Ya a finales del siglo XIX, cuando el pulido de arroz se había convertido en una práctica habitual, se sabía que el procesamiento de los alimentos puede causar enfermedades carenciales. Sin embargo, no por ello se interrumpió la práctica; simplemente se volvieron a añadir parte de las vitaminas que habían sido eliminadas. Aquello fue un parche para salir del paso, no una buena ­solución. Durante el procesamiento del trigo para convertirlo en harina blanca se eliminan alrededor de veintidós nutrientes. Solo se vuelven a añadir cuatro o cinco. En la actualidad, los científicos han identificado hasta noventa nutrientes importantes para la salud. Casi todos ellos se destruyen con los métodos modernos de procesamiento de alimentos. En su libro Nutrigenetics [Nutrigenética], el doctor R. O. Brennan enumera la cantidad de cada nutriente que se pierde al convertir el trigo entero en harina blanca; por ejemplo: magnesio (85 %), provitamina A (90 %), vitamina B1 (77 %), vitamina B2 (80 %), vitamina B3 (81 %), vitamina B6 (72 %), ácido fólico (67 %), calcio (60 %), vitamina E (86 %), zinc (78 %) y selenio (16 %).2 La mayoría de la gente come pan o harina de un tipo u otro en todas las comidas. Podrían ser crepes, tortillas, cereales para el desayuno, donuts, bagels, fideos, etc. Quizá te sorprendería saber la cantidad de productos preparados con harina que comemos a diario. La mayor parte de nuestros alimentos está compuesta de trigo. Estos productos casi siempre se elaboran con harina blanca.

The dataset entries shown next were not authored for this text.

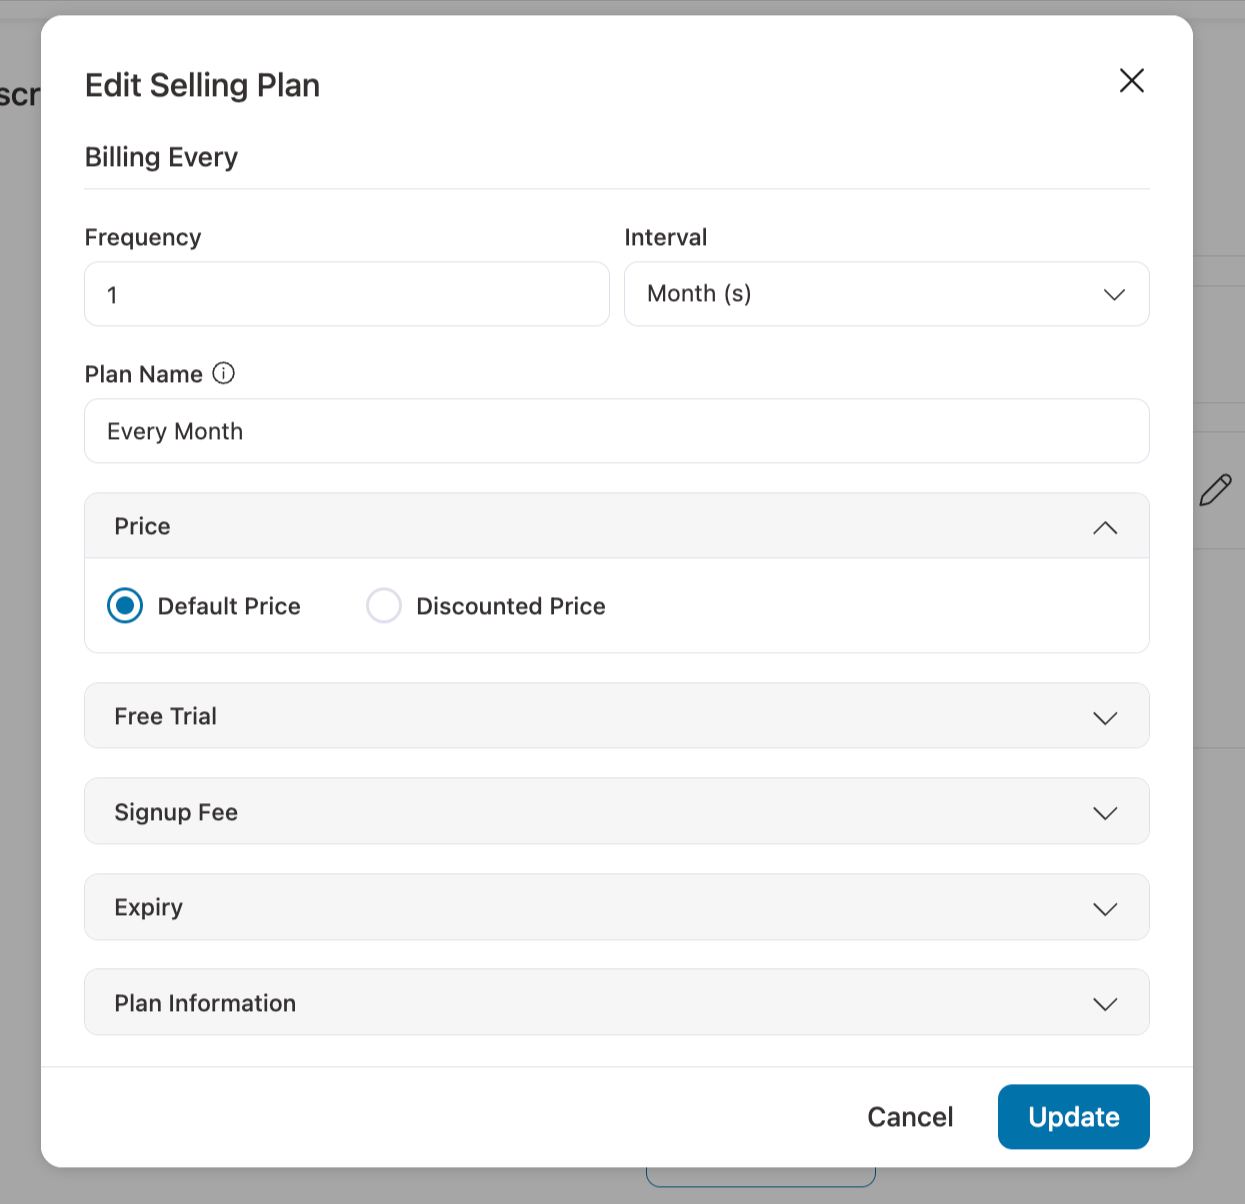Click the Cancel button
Viewport: 1245px width, 1204px height.
[x=909, y=1117]
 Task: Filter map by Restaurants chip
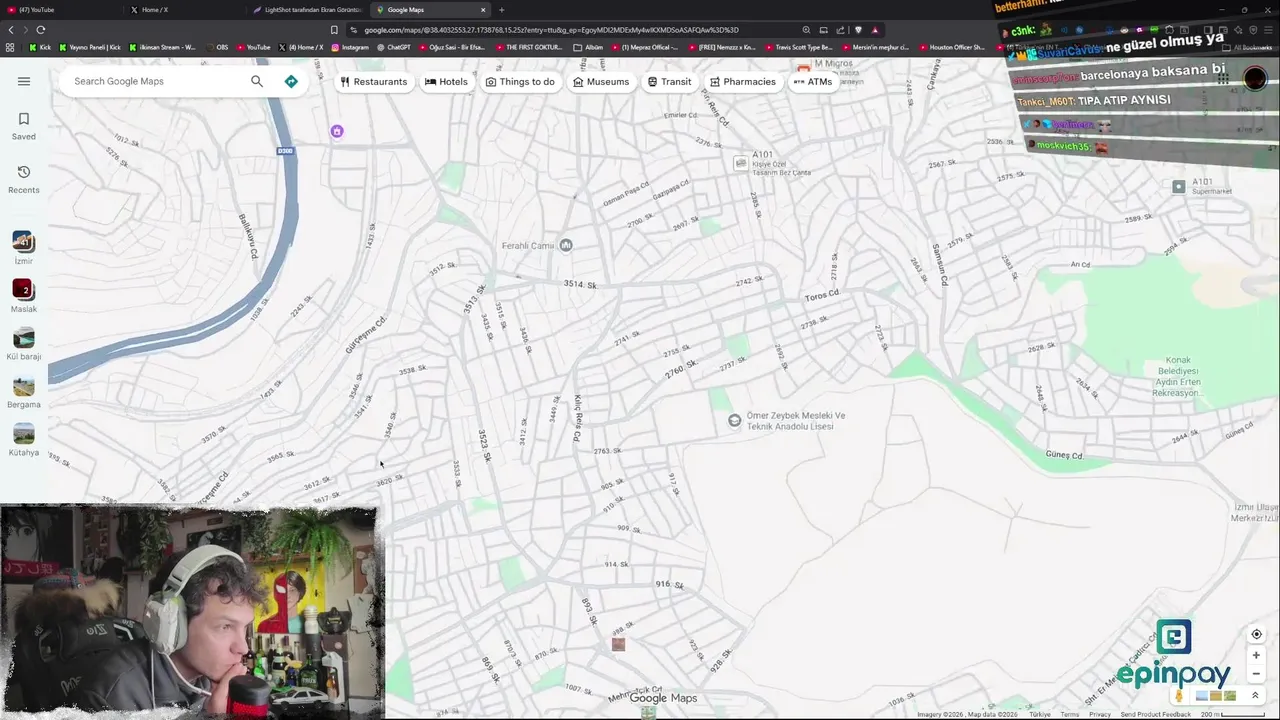coord(374,81)
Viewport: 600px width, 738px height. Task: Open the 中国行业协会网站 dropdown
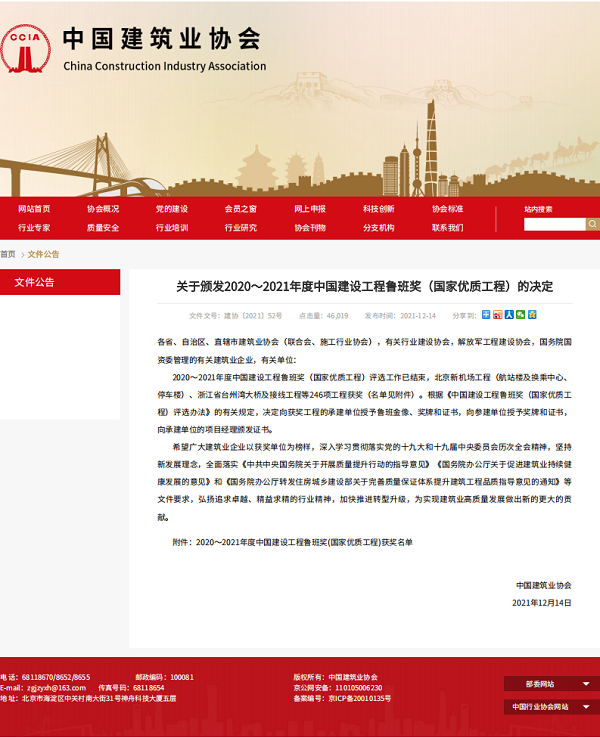click(552, 707)
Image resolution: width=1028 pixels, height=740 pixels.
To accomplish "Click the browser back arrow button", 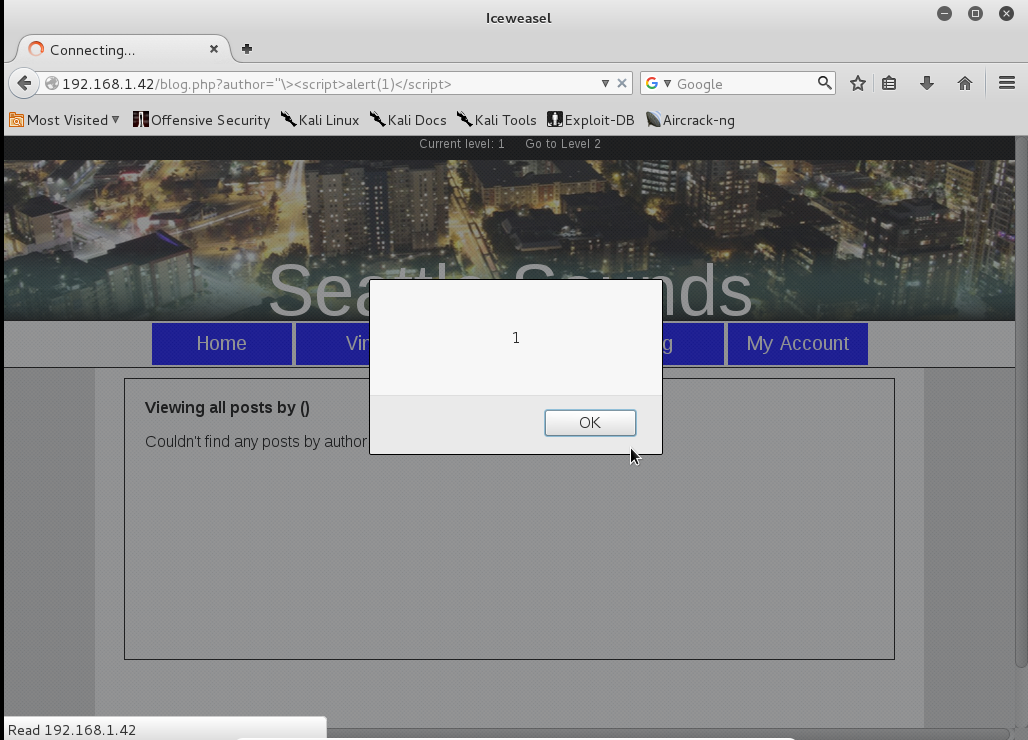I will 25,84.
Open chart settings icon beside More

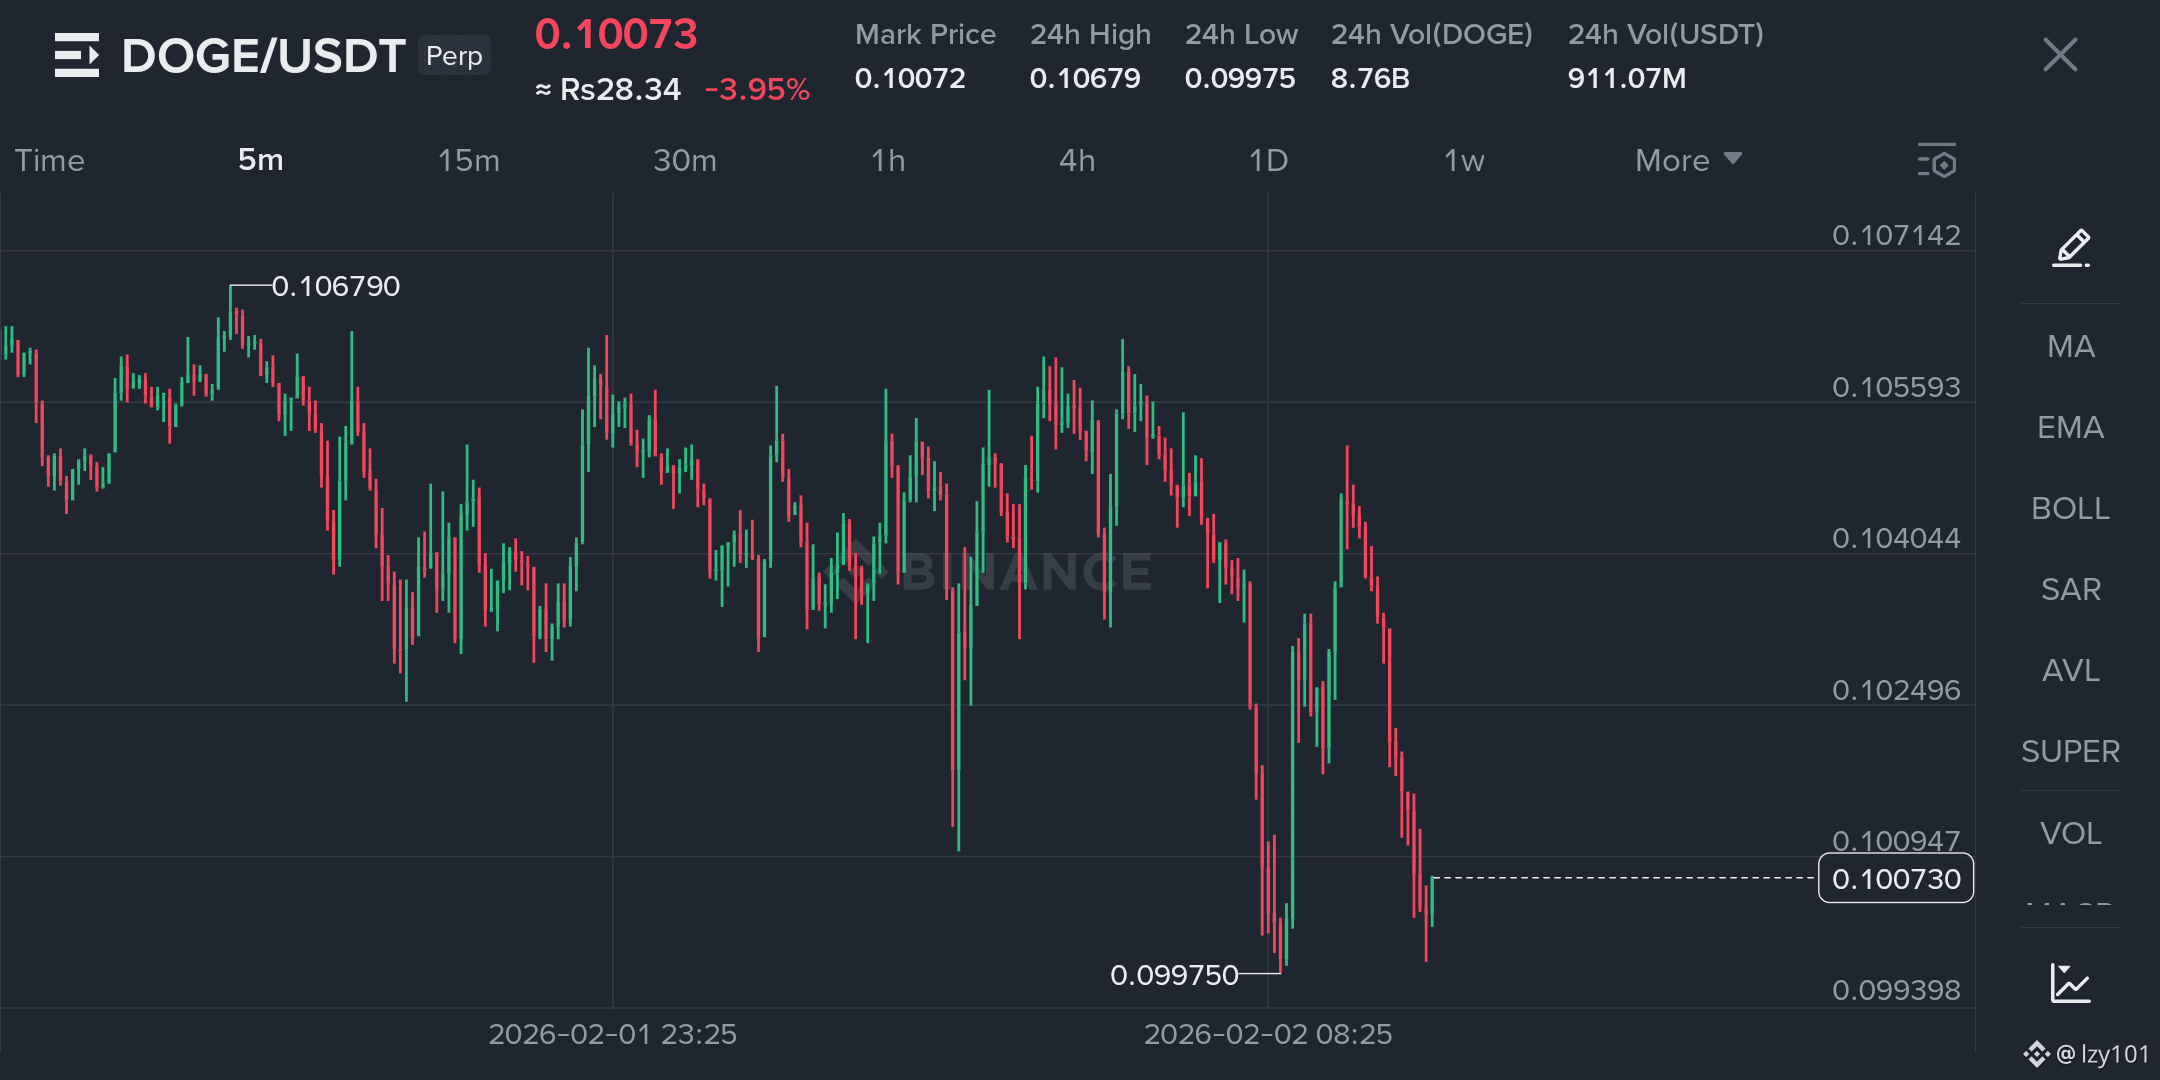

Los aceites vegetales procesados, el azúcar y los productos a base de harina blanca conforman el 73 % de la dieta media estadounidense y prácticamente no aportan vitaminas ni minerales. Cuando se alimenta a los animales con productos refinados y procesados, desarrollan una larga lista de afecciones degenerativas, que aumentan en número y gravedad en las generaciones sucesivas. Existe una relación tan fuerte entre la alimentación y las afecciones que a menudo puede verse cómo las deficiencias de determinados nutrientes causan problemas en partes específicas del cuerpo.3

Las enfermedades infecciosas que azotaron a la humanidad en el pasado han sido controladas en su mayor parte por los antibióticos y la mejora de la higiene. Pero una nueva clase de enfermedades ha ocupado su lugar. En la actualidad son las enfermedades degenerativas las que están arrasando. Aunque raramente se habían conocido a lo largo de la historia, se han convertido ahora en algo frecuente.